Data excerpts:
*** Block opens ***

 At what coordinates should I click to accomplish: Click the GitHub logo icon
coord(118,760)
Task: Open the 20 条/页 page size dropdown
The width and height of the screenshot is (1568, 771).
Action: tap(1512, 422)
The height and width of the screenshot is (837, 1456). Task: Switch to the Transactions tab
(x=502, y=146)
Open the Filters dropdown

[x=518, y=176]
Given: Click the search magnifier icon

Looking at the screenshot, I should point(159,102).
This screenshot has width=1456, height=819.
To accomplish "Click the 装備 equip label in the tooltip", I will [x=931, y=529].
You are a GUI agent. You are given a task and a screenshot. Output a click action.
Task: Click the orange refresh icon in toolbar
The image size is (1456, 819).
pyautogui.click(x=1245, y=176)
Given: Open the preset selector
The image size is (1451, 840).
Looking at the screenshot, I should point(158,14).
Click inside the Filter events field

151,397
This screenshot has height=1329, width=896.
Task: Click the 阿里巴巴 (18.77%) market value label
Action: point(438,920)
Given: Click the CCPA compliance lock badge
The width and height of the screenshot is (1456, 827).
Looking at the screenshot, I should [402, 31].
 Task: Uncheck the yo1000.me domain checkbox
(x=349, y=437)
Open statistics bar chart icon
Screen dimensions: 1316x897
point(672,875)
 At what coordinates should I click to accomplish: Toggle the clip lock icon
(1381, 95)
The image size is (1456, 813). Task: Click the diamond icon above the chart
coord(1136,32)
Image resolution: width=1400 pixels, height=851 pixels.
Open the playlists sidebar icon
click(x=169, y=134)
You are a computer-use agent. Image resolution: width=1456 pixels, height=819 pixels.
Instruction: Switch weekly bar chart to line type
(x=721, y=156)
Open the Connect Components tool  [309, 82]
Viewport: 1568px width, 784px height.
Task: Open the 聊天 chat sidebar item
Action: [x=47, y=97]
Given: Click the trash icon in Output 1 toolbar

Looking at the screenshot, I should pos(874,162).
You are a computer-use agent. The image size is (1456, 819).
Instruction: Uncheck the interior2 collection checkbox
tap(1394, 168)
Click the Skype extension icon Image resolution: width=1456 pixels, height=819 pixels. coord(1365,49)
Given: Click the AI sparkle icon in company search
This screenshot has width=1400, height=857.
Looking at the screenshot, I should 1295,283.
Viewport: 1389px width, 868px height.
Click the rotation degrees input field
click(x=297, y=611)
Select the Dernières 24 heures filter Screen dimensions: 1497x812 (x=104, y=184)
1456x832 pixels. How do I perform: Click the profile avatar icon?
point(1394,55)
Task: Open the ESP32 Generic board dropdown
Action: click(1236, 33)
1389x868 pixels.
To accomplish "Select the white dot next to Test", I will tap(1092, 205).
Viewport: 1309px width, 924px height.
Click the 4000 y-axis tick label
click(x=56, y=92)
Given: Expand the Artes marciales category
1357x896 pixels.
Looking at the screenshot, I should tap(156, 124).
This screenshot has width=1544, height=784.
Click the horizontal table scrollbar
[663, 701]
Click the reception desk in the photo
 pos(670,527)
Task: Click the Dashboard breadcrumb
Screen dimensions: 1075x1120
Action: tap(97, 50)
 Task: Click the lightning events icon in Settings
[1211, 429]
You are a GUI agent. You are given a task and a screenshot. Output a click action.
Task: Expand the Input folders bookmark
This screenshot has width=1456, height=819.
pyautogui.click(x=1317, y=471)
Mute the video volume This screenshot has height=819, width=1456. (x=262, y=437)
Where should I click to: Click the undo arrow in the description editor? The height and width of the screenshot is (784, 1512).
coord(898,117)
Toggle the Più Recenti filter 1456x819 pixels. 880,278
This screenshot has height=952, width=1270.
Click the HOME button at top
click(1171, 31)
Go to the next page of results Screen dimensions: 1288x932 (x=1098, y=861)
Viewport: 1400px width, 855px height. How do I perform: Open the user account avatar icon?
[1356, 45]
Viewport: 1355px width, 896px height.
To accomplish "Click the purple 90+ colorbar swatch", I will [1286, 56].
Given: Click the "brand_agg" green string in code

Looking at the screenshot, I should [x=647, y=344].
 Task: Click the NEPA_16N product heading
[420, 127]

*** Block closes ***

Each line with the word "Expand" in the records above belongs in the result; copy all of them.

Given: Expand the Artes marciales category
Task: Expand the Input folders bookmark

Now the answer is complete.